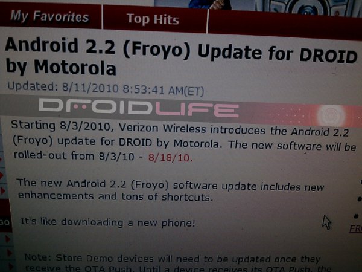Click the header photo above the tabs
The height and width of the screenshot is (272, 362).
(x=258, y=6)
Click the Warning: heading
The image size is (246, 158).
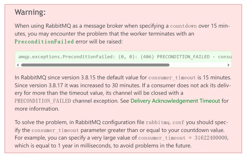[30, 12]
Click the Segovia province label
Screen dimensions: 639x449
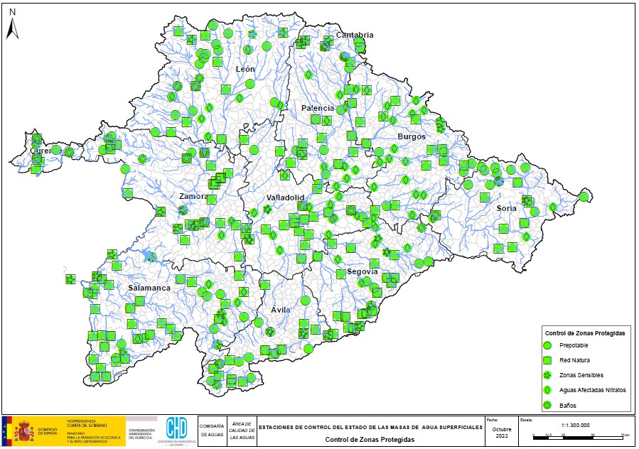pyautogui.click(x=361, y=272)
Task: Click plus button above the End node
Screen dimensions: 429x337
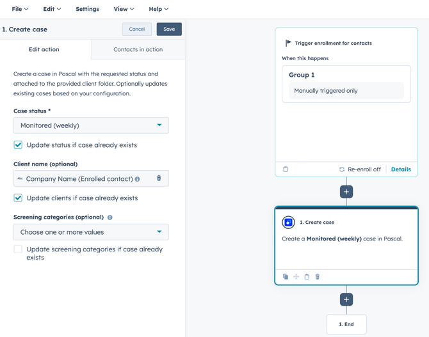Action: coord(346,299)
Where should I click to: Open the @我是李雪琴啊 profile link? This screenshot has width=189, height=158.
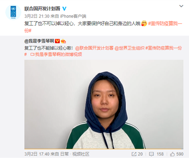[x=39, y=41]
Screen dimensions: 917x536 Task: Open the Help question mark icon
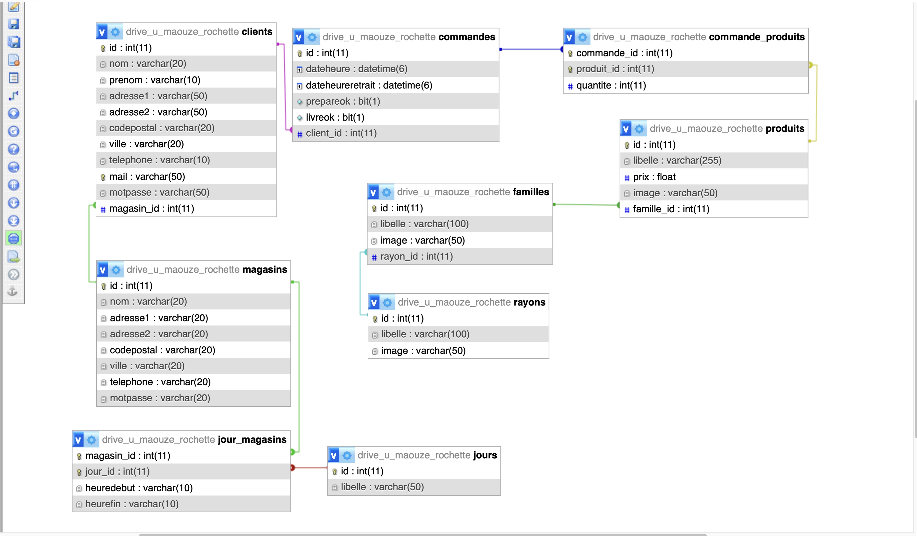[x=14, y=149]
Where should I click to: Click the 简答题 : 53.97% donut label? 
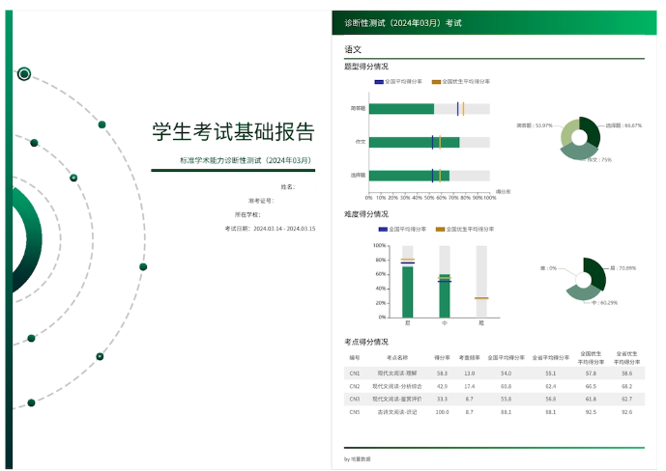click(535, 125)
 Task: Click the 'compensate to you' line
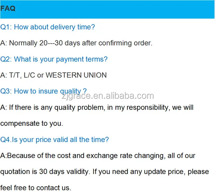click(x=32, y=124)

• Exercise:
No pictures belong in the copy; quote exactly the lines from the line containing "Where should I click to: Click" through the final line of the material, both ends included.

• Exercise output:
Where should I click to: Click the 简答题 : 53.97% donut label? 
click(535, 125)
 Task: Click the 'compensate to you' line
click(x=32, y=124)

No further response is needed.